Może powinienm go zatytulować: Poldka recepta na wypalenie i zmęczenie życiem.. . – byłoby trafniej.
Ty jednak stałeś się pretekstem do powstania tej notki. Może to błąd ten tytuł bo w sumie zrobiłem z Ciebie “wypalonego i zmęcznonego..”.
Zmienię więc tytuł – czuję, że jestem Ci to winien.
Przepraszam więc jeślim zbyt mocno w tytule pojechał.. .
p.s.
A ja jestem świeżo po projekcji filmu Gladiator – znakomity wg mnie i poruszający. Warto bylo obejżeć po raz trzeci. :-))
Pozdrawiam!
************************
poldek34 -- 06.09.2009 - 22:07W poszukiwaniu światła w szarej codzienności.. .
Spoko,
żaden problem, możesz zostawić taki tytuł jaki był i jaki chcesz.
ja chciałem zażartować sobie.
A i w żaden sposób mnie nie uraziłeś, no co ty i tłumaczysz się niepotrzebnie.
Pozdrówka serdeczne, filmu nie oglądałem.
grześ -- 06.09.2009 - 22:14Grześ
...zmieniłem i niech tak zostanie. I cieszę się, że Cię nie uraziłem, :-)))
A Gladiatora serio nie widziałeś? To film sprzed 8 lat w którym zabłysnął Russel Crowe. Film świetny i wieloaspektowy: akcja, przesłanie, metafizyka i wbija człowieka w fotel.
Pozdrawiam!
************************
poldek34 -- 06.09.2009 - 22:27W poszukiwaniu światła w szarej codzienności.. .
Poldku,
przeczytałem jeszcze raz, pieknie napisane to jest.
Acz oczywiście sobie powątpiewam, piszesz, że pustka jest potrzebna, ale jak ona taka permanentna jest?
I tak nie wiadomo czemu?
A w ogóle to zamawiam przynajmniej cotygodniowe rekolekcje twoje:)
Znaczy raz na tydzień wpis dla wątpiących i szukających:)
I wypalonych.
Co ty na to?
Takie uduchawianie tej internetowej przestrzeni a konkretnie TXT.

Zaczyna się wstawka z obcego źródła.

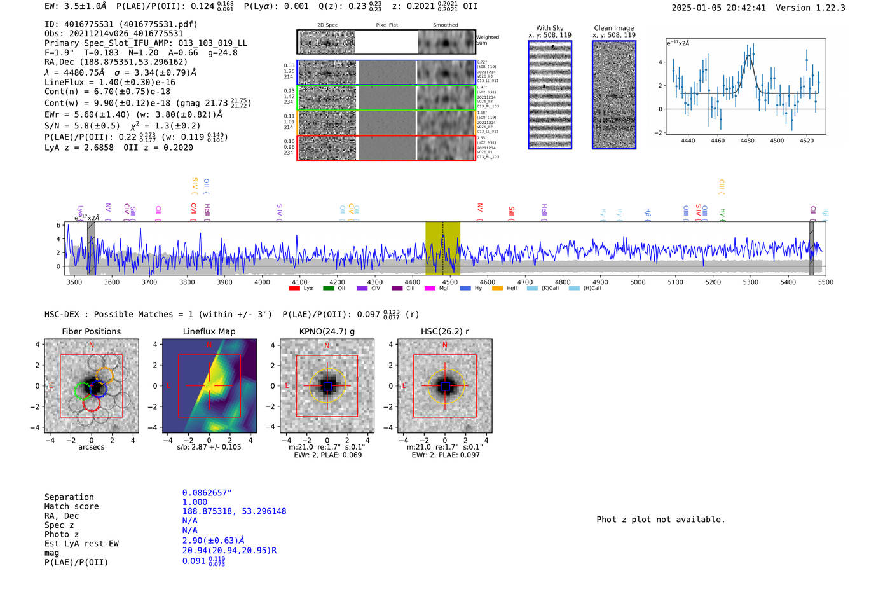The width and height of the screenshot is (890, 606).
Task: Click the green OII legend swatch
Action: click(328, 288)
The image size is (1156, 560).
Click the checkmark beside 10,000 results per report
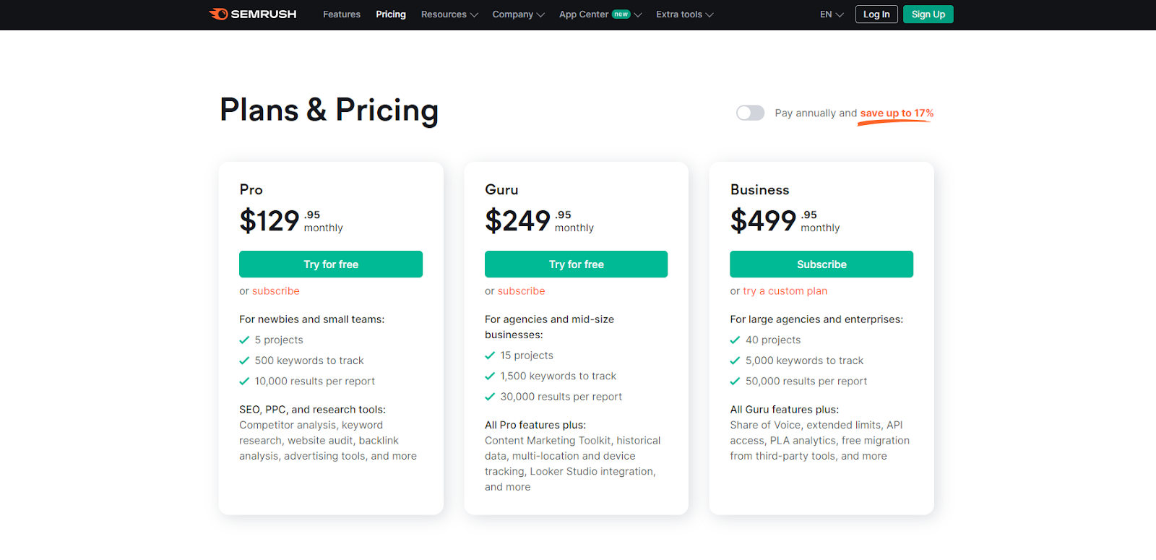[244, 382]
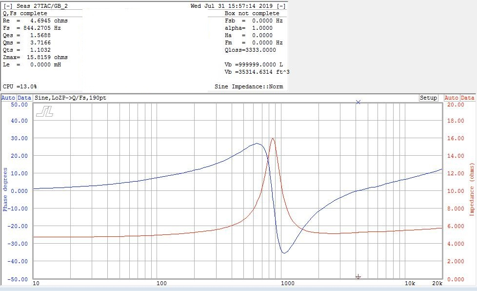The image size is (477, 291).
Task: Click the blue phase curve minimum dip
Action: pyautogui.click(x=284, y=252)
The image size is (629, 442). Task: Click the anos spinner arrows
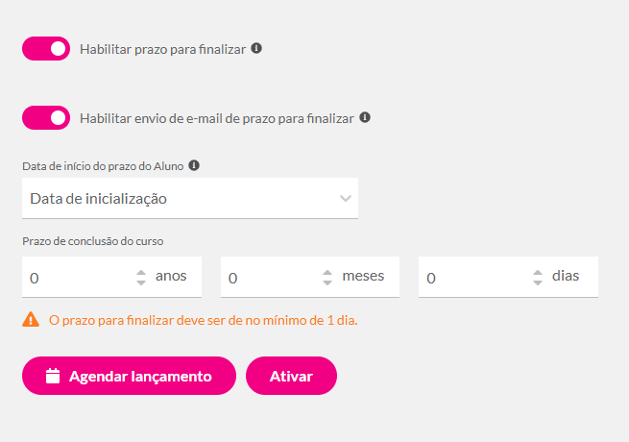point(141,278)
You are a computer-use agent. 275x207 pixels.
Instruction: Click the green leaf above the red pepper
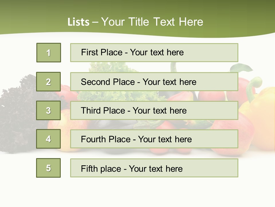click(x=242, y=68)
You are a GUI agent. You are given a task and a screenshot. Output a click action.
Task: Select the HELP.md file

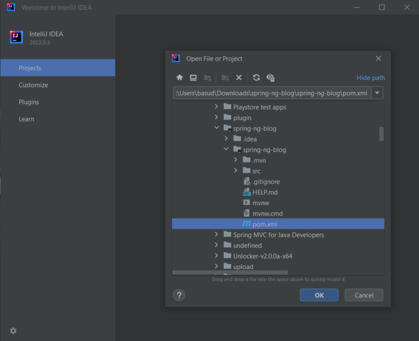pyautogui.click(x=265, y=192)
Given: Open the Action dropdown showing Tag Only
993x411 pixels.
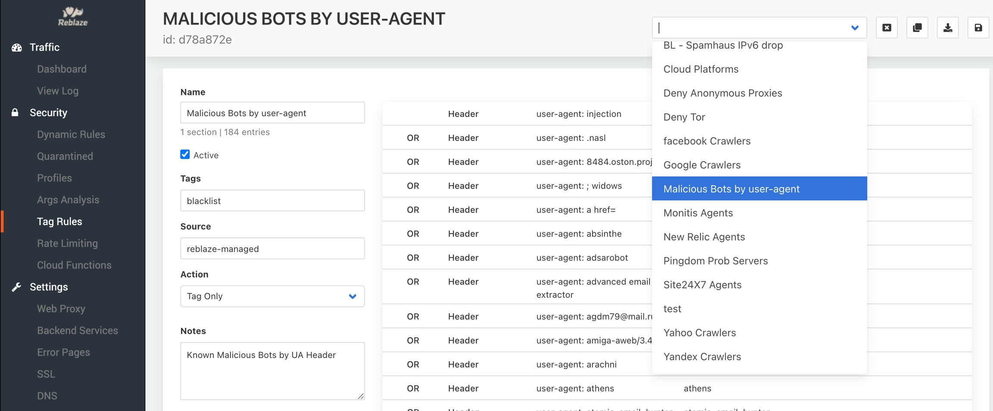Looking at the screenshot, I should [x=272, y=296].
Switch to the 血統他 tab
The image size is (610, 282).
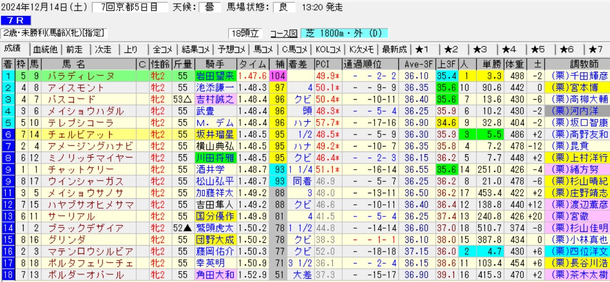(45, 49)
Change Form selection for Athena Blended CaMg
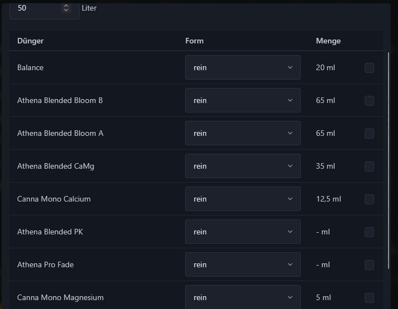398x309 pixels. [242, 166]
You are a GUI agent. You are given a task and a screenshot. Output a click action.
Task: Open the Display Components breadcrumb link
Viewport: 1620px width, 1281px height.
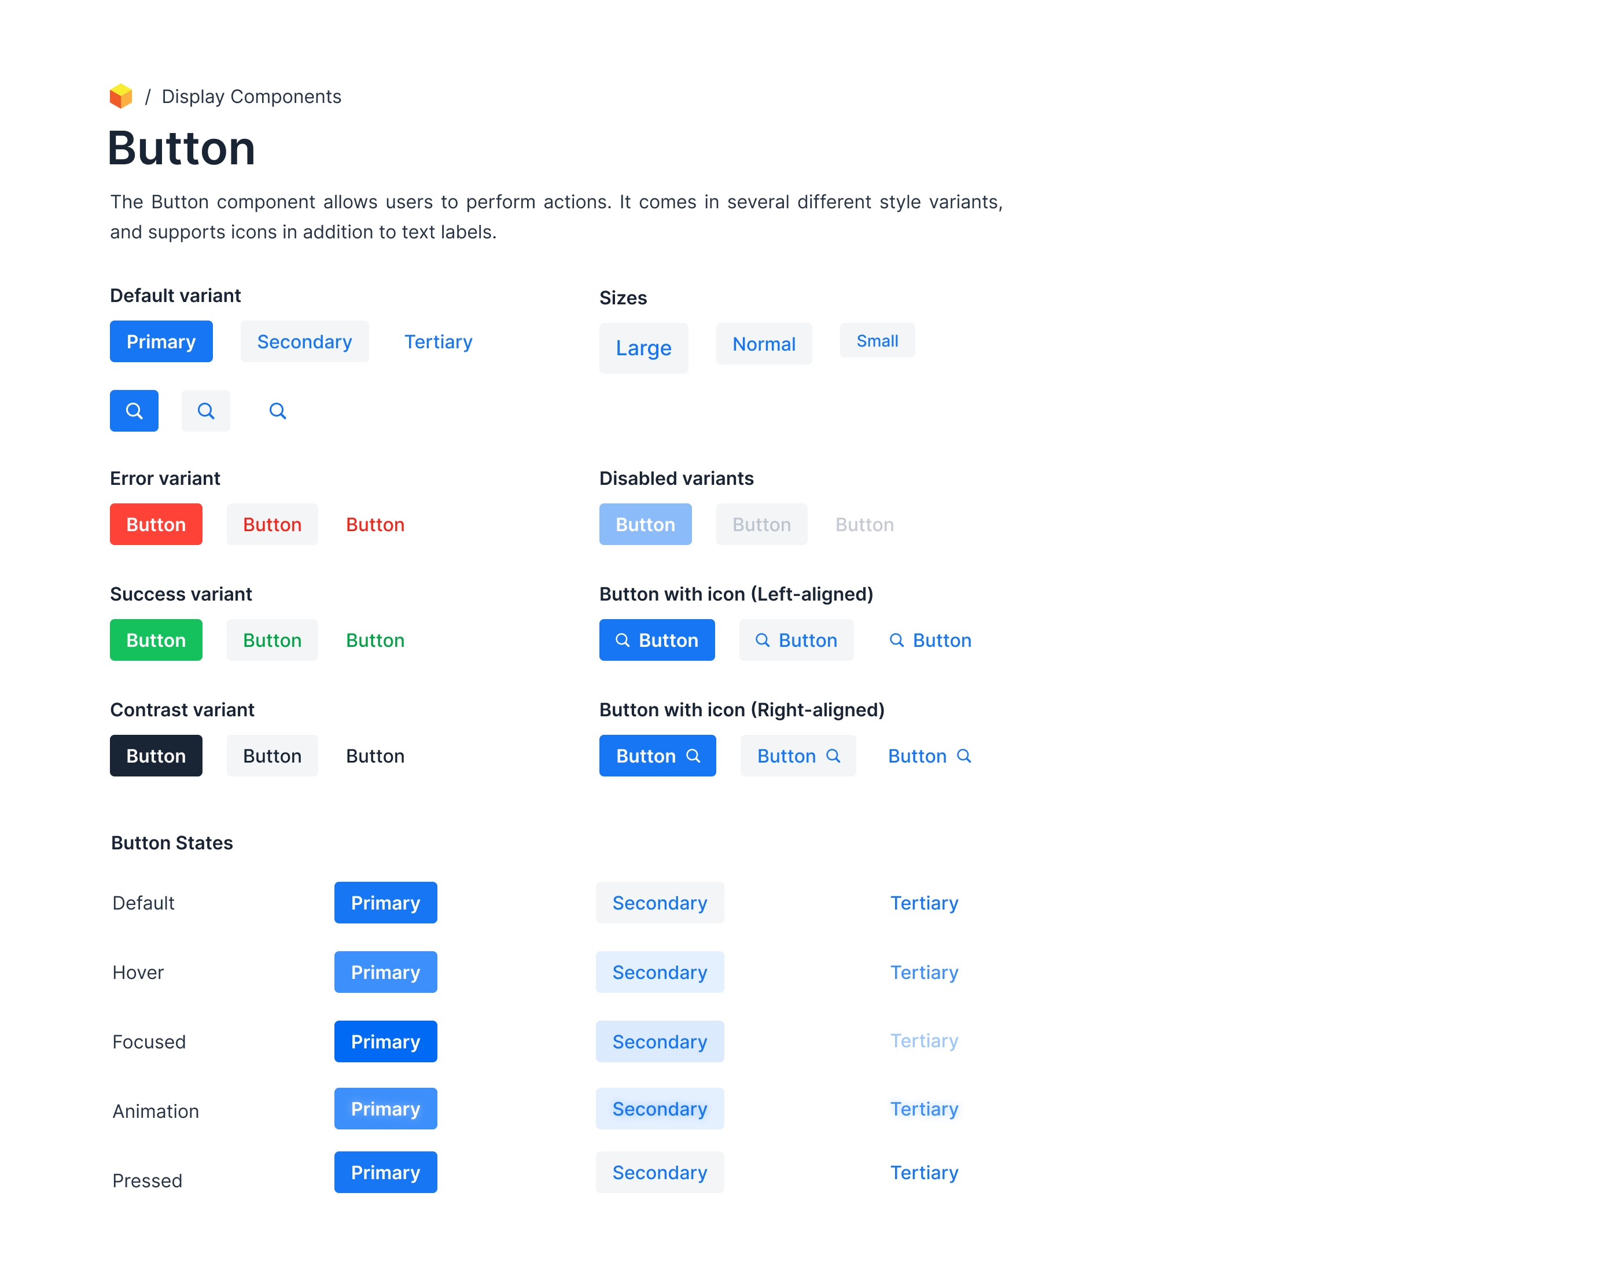(x=251, y=97)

P.S. trochę sobie oczywiście żartuje, bo wiadomo, że czasu brak itd, ale to tylko trochę w sumie.
pzdr
grześ -- 07.09.2009 - 22:31Grześ
..gdy pusta permanentna jest.
Powiem, że z człowiekiem( nie wiem czy każdym ) jest tak, że nie znosi “braku ruchu” czyli braku rozwoju.. . Zarówno tego powszedniego jak i tego długofalowego w sensie materialnym i duchowym.
Można to porównać z wodą w stawie. Jeśli brak ruchu, w wodzie namnażają się różne glony, itp. Albo do wody w wazonie. Gdy jej nie wymienisz i nie nalejesz świeżej to wiadomo jaki skutek: zapach, itp.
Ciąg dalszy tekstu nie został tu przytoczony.